Norton and Smith will be the Mystic Heart Program’s meditation leaders for Week Seven. Meditation sessions are held from 7:15 to 8 a.m. weekdays at the Main Gate Welcome Center. Seminars are held from 12:30 to 1:55 p.m. Tuesday and Thursday in the Hall of Missions. This week’s seminar themes are “The Soul’s Joy” and “The Alchemy of Happiness.”

The Mystic Heart Program is an initiative by the Department of Religion. It seeks to introduce Chautauquans to the various meditation traditions of the world, such as Zen Buddhism, Vipassana and Sikh Dharma. Norton and Smith will be drawing from Sufism in their instruction.

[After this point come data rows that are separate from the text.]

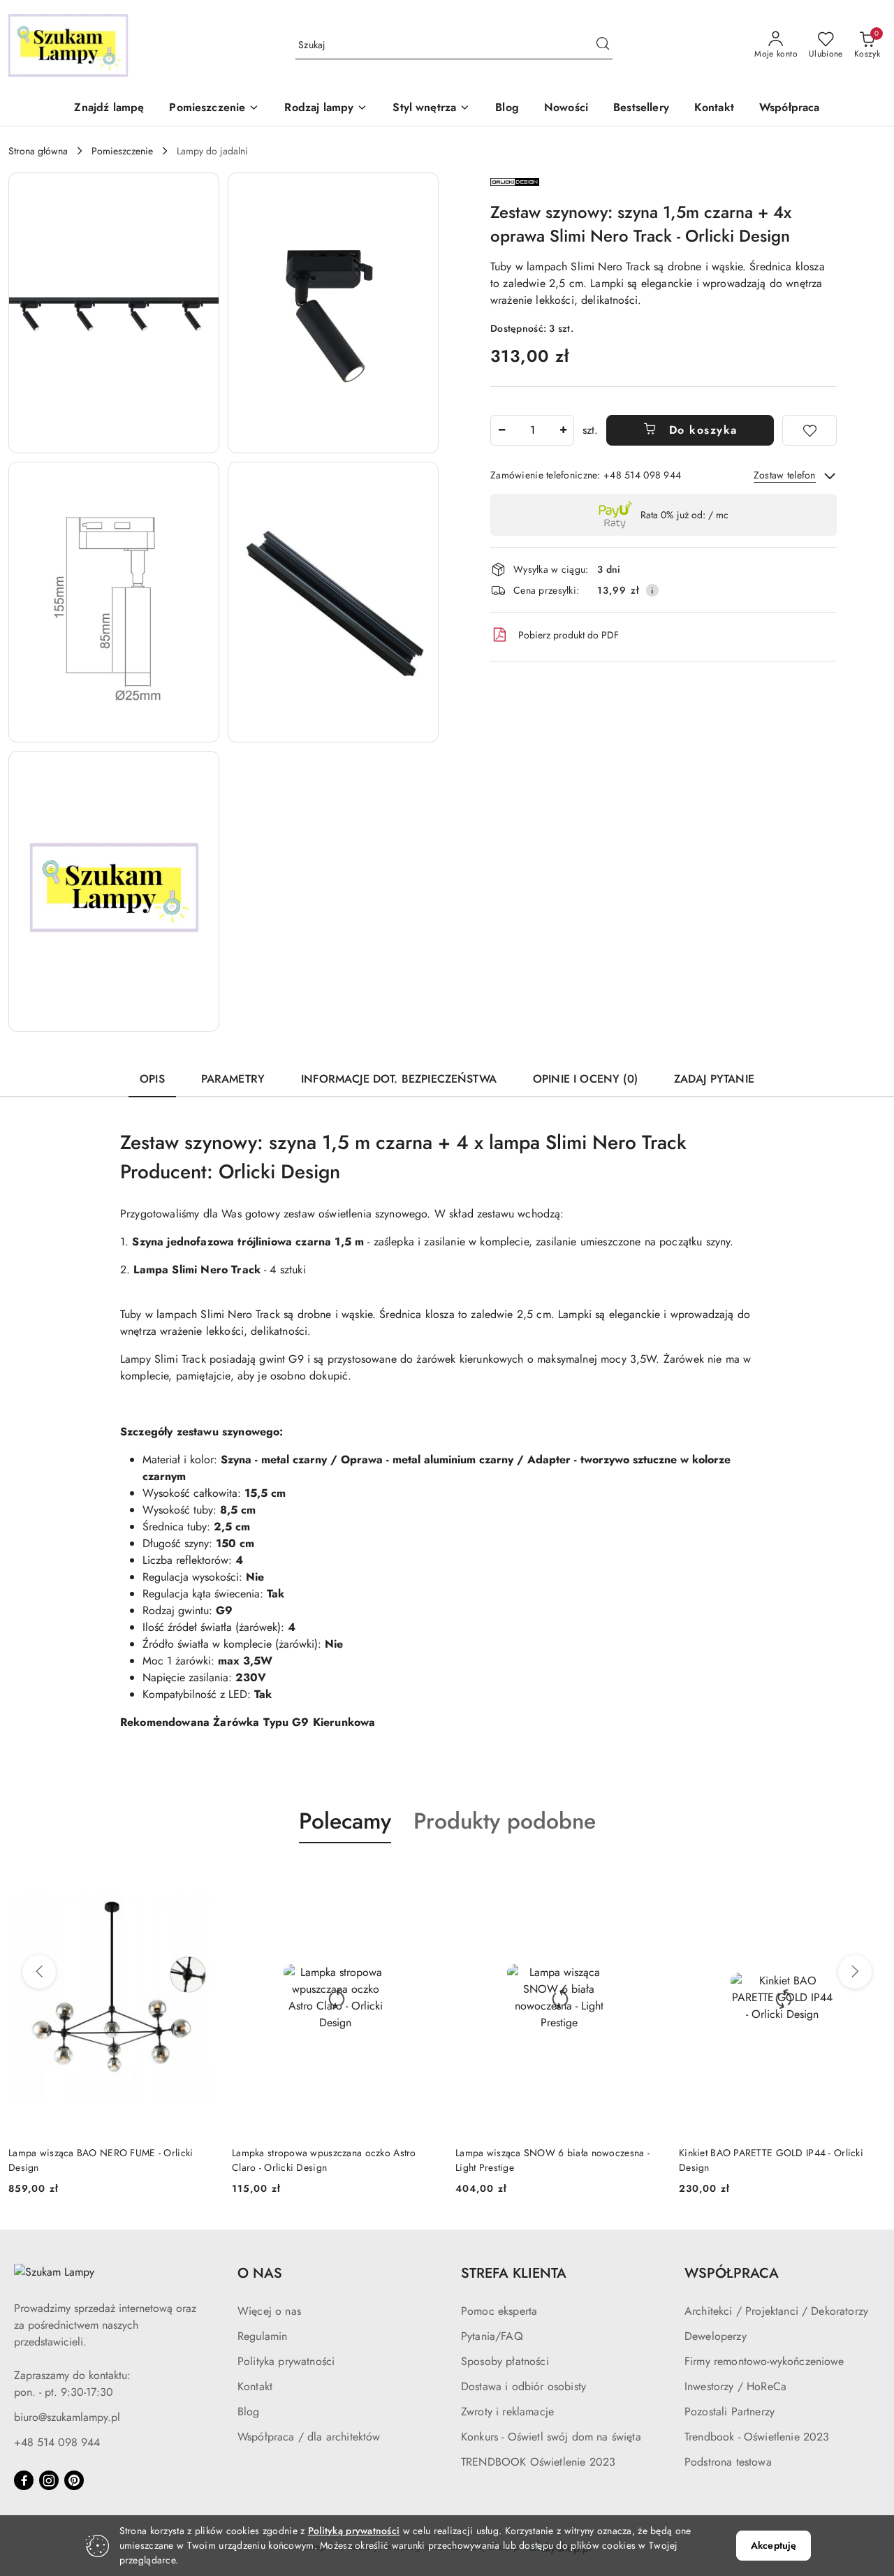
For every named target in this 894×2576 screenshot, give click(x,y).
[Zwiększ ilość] (562, 430)
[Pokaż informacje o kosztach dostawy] (652, 590)
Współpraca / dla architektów (308, 2437)
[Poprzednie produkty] (39, 1972)
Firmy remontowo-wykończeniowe (764, 2361)
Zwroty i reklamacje (507, 2411)
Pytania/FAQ (492, 2336)
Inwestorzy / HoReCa (735, 2386)
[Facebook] (24, 2480)
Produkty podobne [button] (504, 1821)
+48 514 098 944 (57, 2442)
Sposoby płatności (505, 2361)
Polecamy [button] (345, 1821)
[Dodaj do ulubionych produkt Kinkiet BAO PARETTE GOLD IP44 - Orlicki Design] (869, 1876)
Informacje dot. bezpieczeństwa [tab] (399, 1079)
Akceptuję (773, 2545)
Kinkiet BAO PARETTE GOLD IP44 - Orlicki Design (771, 2160)
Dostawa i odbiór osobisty (523, 2386)
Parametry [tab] (233, 1079)
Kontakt (254, 2386)
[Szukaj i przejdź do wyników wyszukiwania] (603, 45)
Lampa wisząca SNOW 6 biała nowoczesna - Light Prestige (552, 2160)
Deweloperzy (715, 2336)
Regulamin (262, 2336)
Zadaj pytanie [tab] (714, 1079)
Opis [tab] (152, 1079)
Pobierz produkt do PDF (568, 635)
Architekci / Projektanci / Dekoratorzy (776, 2311)
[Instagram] (49, 2480)
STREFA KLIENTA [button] (513, 2273)
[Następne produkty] (854, 1972)
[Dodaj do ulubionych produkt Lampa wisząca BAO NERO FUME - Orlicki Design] (199, 1876)
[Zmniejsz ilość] (501, 430)
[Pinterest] (74, 2480)
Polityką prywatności (354, 2531)
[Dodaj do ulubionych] (809, 430)
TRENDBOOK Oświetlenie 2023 (538, 2462)
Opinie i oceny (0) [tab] (585, 1079)
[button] (214, 108)
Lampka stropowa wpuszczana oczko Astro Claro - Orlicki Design (324, 2160)
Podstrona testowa (728, 2462)
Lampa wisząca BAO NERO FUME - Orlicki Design (100, 2160)
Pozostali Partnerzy (729, 2411)
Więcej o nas (269, 2311)
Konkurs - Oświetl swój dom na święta (551, 2437)
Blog (248, 2411)
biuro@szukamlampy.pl (67, 2417)
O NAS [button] (259, 2273)
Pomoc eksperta (499, 2311)
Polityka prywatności (286, 2361)
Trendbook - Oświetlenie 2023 (756, 2437)
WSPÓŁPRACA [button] (731, 2273)
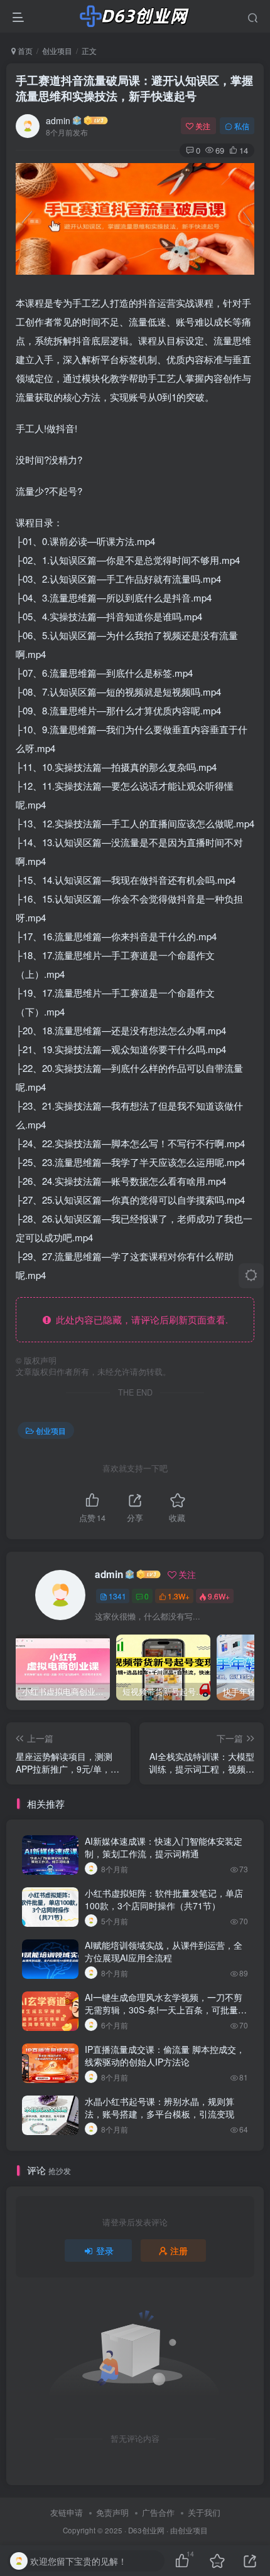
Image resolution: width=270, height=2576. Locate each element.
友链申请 (66, 2512)
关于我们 (204, 2512)
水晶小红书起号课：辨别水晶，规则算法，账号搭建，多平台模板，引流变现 (159, 2107)
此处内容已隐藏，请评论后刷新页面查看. (139, 1319)
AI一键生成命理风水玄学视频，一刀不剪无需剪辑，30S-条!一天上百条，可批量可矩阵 (166, 2009)
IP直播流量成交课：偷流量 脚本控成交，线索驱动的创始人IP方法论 (165, 2055)
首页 (24, 50)
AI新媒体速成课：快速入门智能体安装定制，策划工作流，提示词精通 (163, 1847)
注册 (179, 2250)
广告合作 (158, 2512)
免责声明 (112, 2512)
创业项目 (57, 50)
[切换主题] (251, 1275)
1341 (117, 1596)
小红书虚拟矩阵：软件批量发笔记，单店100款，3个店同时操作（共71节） (164, 1899)
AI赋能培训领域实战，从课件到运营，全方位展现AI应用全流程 (163, 1951)
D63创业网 (146, 2530)
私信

The Sufi meditation tradition reaches back to the times of the Muslim mystics and poets, such as Attar, Rumi and Hafez, who lived throughout Persia between the 12th and 14th centuries.

But modern Sufism in the West has an even broader range from which it draws.

“The tradition of Sufism that we study is not full-Islamic,” Norton said. “It’s more ecumenical. And it honors truth behind all the traditions, and then sometimes it even draws from some Buddhist practice and Kabbalah.”

Norton and Smith are senior teachers and meditation retreat guides in the Sufi Order International. An Emerald Earth, their book on natural spirituality, was published in 2008. Norton is the leader of the Ziraat Concentration of the Sufi Order of North America, and she is also a classically trained dancer, performing internationally and teaching at the United Nations International School and at the Educational Alliance, both in New York City. Smith teaches organizational theory, leadership skills and group dynamics at Hofstra University and is a trustee of the Sufi Order international.

The meditation sessions will seek to “empty the mind of all the clutter,” as Norton said, through breathing practices and visualizations.

“It’s a practice of … clearing the field of the heart and the mind,” Norton said. “Then one can go and access one’s deeper self, which is very nourishing, and the deeper ground of the source of being.”

During the seminars, Norton and Smith will be drawing on the teachings of Attar, Rumi and Hafez.

“The poetry in these teaching stories are wonderful vehicles to explain the spiritual journey that we’re all on,” Norton said. “And we’re all on one, no matter what tradition.”

There will also be dialogue at the end of the seminars, so practitioners can share the stories of their own spiritual journey and respond to the themes presented.

“We need to have some time that we devote to our own spiritual tuning … because the world’s very jagged and accelerated these days,” Norton said. “Tuning one’s perspective, tuning one’s heart to a deeper place … provides a reservoir of something each individual can work from in their everyday life.”